In answer to your question, my doctors (many) didn't diagnose lupus or prescribe lupus meds until they were totally sure*, because they didn't want to modify or flat-out suppress my immune system without proof. (* For me, totally sure meant meeting > 4 lupus diagnostic criteria. You may find those in one of the "sticky posts" = permanent info posts that are located right above the user threads. Also, I had three Lupus Band tests done. The LBT is a deep-punch skin biopsy that includes immunofluorescent stain tests. The LBT looks for circulating "immune junk" that's been depositied between dermal/epidermal layers, an abnormal deposition that occurs virtually exclusively in lupus.)

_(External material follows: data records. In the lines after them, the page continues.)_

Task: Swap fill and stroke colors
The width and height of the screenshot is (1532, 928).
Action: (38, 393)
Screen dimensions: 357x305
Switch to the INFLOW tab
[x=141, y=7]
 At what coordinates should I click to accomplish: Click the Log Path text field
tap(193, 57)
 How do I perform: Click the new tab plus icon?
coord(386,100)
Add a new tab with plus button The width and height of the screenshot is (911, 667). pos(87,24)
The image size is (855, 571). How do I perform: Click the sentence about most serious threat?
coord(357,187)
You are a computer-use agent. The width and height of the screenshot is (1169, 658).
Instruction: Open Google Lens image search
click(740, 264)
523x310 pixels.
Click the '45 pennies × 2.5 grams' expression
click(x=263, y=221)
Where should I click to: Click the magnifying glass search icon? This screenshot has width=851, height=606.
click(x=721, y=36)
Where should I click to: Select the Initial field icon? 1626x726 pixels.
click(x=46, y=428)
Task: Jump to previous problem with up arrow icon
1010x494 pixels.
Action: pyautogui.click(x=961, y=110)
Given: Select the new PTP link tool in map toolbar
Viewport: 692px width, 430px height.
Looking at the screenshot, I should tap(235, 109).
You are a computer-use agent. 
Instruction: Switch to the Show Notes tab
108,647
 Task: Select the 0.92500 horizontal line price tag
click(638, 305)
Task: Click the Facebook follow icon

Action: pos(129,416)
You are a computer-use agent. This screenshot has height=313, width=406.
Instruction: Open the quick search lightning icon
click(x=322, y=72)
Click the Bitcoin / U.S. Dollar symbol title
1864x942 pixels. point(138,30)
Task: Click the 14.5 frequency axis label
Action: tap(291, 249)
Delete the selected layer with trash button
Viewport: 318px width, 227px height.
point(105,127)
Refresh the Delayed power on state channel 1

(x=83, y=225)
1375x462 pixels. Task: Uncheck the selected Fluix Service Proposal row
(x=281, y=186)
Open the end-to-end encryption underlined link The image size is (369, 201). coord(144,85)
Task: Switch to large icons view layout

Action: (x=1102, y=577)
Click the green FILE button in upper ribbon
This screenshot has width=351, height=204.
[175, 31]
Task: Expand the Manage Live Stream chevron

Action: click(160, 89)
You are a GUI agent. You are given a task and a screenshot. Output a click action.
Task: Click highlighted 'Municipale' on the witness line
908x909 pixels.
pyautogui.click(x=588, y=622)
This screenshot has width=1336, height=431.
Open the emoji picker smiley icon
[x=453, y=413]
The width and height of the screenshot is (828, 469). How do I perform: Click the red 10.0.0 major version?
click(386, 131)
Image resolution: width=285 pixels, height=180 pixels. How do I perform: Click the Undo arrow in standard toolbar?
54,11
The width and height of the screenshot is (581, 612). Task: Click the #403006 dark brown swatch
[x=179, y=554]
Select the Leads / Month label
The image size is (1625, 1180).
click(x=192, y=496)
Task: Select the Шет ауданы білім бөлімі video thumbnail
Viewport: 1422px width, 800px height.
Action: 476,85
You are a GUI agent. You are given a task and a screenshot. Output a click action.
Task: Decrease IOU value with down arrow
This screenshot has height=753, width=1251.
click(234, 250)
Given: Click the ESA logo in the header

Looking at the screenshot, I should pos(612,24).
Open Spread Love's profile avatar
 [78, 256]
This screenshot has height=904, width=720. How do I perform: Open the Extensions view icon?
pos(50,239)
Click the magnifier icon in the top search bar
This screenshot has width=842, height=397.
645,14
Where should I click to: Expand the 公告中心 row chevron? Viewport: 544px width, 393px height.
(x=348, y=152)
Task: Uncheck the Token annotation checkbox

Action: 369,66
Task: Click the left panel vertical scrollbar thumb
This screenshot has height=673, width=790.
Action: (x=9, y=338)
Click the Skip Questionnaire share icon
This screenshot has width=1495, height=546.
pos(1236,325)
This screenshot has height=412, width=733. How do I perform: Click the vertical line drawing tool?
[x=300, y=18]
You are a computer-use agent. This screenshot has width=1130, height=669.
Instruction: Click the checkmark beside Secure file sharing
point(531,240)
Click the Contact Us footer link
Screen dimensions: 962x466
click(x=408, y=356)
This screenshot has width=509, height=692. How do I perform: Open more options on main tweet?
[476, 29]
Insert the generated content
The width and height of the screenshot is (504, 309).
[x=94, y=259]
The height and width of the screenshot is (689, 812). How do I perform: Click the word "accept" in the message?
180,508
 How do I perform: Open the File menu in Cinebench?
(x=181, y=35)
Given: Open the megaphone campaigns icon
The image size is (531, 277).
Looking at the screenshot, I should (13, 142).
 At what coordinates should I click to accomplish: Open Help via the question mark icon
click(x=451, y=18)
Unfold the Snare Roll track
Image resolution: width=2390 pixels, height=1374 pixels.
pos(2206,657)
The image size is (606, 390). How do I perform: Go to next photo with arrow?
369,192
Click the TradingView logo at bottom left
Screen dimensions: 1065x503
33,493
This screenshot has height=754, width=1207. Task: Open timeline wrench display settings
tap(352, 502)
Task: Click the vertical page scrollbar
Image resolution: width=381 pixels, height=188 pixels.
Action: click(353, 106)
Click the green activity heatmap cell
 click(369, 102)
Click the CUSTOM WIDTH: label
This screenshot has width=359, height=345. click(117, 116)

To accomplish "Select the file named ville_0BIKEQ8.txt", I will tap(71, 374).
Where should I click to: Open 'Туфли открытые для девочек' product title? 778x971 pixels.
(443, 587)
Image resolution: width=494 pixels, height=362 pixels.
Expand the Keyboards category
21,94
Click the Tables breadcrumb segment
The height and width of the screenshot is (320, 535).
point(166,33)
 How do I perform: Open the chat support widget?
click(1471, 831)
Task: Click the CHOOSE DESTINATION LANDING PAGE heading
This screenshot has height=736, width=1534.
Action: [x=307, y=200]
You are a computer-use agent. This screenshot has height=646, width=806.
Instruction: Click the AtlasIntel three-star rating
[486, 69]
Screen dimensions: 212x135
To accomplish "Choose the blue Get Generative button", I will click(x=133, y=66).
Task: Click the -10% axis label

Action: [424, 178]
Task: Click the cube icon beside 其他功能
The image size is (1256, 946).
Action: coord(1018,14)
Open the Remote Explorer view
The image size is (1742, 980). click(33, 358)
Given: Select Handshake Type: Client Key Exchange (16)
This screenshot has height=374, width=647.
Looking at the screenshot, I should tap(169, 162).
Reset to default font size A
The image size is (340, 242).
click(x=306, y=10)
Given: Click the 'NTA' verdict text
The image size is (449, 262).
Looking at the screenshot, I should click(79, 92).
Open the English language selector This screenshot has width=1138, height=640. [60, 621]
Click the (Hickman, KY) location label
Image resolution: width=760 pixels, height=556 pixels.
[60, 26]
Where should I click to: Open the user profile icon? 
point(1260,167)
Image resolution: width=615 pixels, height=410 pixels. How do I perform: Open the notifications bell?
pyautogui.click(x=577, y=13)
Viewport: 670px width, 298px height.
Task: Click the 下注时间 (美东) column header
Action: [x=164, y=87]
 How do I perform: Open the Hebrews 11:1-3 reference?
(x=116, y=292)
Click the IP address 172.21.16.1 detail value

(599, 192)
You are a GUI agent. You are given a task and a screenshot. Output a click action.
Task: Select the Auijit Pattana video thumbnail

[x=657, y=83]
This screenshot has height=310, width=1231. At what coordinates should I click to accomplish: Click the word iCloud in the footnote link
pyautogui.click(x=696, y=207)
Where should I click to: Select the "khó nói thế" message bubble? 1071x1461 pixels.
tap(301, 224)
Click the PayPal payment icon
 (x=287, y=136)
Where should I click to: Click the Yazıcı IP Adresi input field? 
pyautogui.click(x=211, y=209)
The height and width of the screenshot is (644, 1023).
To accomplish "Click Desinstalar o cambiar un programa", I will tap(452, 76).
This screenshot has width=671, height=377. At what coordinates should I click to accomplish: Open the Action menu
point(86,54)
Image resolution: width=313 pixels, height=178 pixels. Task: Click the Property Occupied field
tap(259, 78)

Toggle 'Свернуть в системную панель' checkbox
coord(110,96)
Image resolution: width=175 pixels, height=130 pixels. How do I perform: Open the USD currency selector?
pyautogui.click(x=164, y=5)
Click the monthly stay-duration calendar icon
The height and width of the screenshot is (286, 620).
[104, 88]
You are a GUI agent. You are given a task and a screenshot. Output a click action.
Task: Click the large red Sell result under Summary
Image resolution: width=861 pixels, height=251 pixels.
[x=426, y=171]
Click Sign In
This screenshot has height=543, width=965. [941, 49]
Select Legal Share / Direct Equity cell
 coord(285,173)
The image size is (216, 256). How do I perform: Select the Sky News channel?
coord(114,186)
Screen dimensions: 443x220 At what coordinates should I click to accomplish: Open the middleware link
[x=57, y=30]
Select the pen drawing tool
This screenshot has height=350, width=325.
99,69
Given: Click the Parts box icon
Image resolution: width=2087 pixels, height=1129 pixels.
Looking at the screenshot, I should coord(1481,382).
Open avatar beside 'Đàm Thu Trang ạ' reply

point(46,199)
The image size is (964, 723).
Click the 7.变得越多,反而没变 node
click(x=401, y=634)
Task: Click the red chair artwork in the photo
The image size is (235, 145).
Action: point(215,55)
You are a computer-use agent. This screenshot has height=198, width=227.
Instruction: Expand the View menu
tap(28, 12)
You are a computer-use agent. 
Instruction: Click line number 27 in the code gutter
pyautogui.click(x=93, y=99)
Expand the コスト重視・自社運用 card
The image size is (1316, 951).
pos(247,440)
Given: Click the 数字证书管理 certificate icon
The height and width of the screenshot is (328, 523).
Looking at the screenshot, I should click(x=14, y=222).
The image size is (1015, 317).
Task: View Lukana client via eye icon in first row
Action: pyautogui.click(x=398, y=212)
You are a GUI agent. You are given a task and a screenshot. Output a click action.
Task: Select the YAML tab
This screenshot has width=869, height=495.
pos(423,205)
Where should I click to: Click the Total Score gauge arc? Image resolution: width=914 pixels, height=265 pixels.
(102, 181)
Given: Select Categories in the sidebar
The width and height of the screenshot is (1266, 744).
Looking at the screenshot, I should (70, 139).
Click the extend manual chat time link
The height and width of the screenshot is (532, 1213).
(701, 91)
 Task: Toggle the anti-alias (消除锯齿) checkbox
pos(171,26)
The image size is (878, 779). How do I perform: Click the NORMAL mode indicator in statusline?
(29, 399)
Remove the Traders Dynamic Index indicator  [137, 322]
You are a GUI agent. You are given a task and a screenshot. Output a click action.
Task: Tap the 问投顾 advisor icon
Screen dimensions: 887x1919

Here are some things I learned along the way that makes a cautious approach make sense---well, to me, anyway---even though I very much agree that it's horribly stressful not knowing what's going on. First, ANA elevates in multiple conditions within rheumatology, but in other "o-logies" too (endocrinology, gastroenterology, hematology, oncology, etc.). Also it can elevate due just to a passing virus or bacterial infection. Also merely due to a family tendency.

ESR is an inflammation marker, but like ANA, it's non-specific.

And rashes and hivelike itchiness occur in conditions other than lupus that *might* be on the table for you. I'm only a patient (obviously!), but I believe that hypothryoidism can can some of what you mention, including itchy rashes, pain, sluggishness, etc. To illustrate, my sister & I shared quite a few (not all) symptoms; her dx was Hashimoto's thyroiditis, mine was lupus.

Mouth ulcerations are definitely possible in lupus: they're actually one of the diagnostic criteria. But they can happen for other reasons, too.

Of the 11 lupus criteria, I believe the ones that scream lupus the loudest are anti-ds-DNA and anti-Sm, as both are seen virtually ONLY in lupus. The malar rash is a strong sign, too, but it's hard to distinguish from rosacea, even by experts. That means all the others are "softer" or "fuzzier" [my terminology]. That's another reason doctors don't jump to the diagnosis: lacking any "biggie criteria" [again, my term], they're compelled to be cautious.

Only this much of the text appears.